第42回伊波普猷賞(主催・沖縄タイムス社)の贈呈式と記念講演、祝賀会が10日、那覇市のタイムスホールで開かれ、受賞者の富浜定吉氏と川瀬光義氏に、沖縄タイムス社の豊平良孝社長が賞状と賞牌(しょうはい)、賞金を贈った。

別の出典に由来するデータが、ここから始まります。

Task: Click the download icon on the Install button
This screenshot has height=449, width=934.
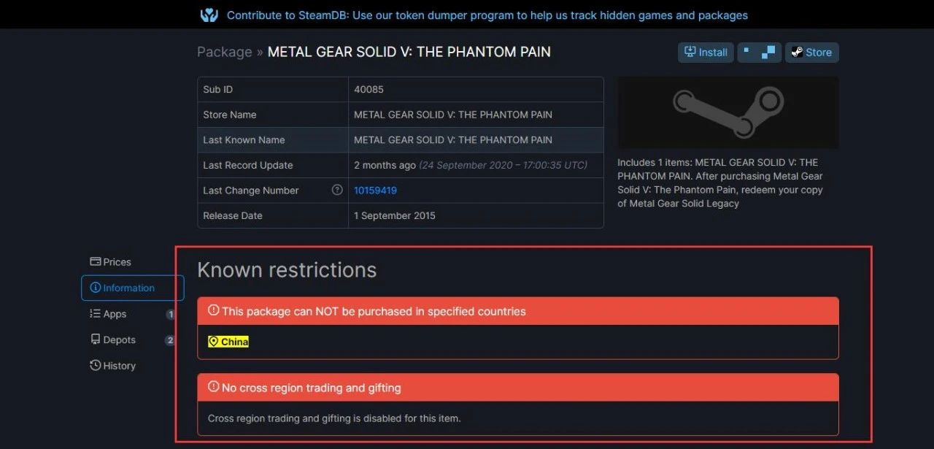Action: (x=688, y=52)
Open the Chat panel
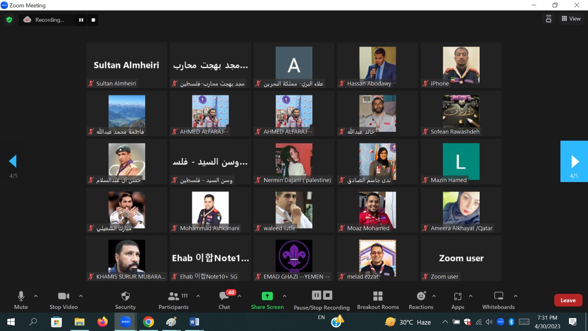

伊波普猷賞を受賞した富浜定吉氏(左)と川瀬光義氏=10日午後、那覇市久茂地のタイムスホール

 富浜氏は伊良部方言を24年間研究した成果を1万7300語の辞典にまとめた「宮古伊良部方言辞典」(沖縄タイムス社)が、川瀬氏は在沖米軍基地を維持するために日本政府がどのような政策を採ってきたかを分析した「基地維持政策と財政」(日本経済評論社)が評価された。

 豊平社長は「着実に研究を積み上げた成果は沖縄学の父、伊波普猷を顕彰した賞にふさわしい」と祝福。多くの関係者が詰め掛け、2氏の受賞を喜んだ。

 富浜氏は講演に先立ち「たくさんの方々のご支援、ご指導があって完成した」と感謝。川瀬氏は「基地が無くなっても財政上心配はない」と、基地の負担と対峙(たいじ)する沖縄にエールを送った。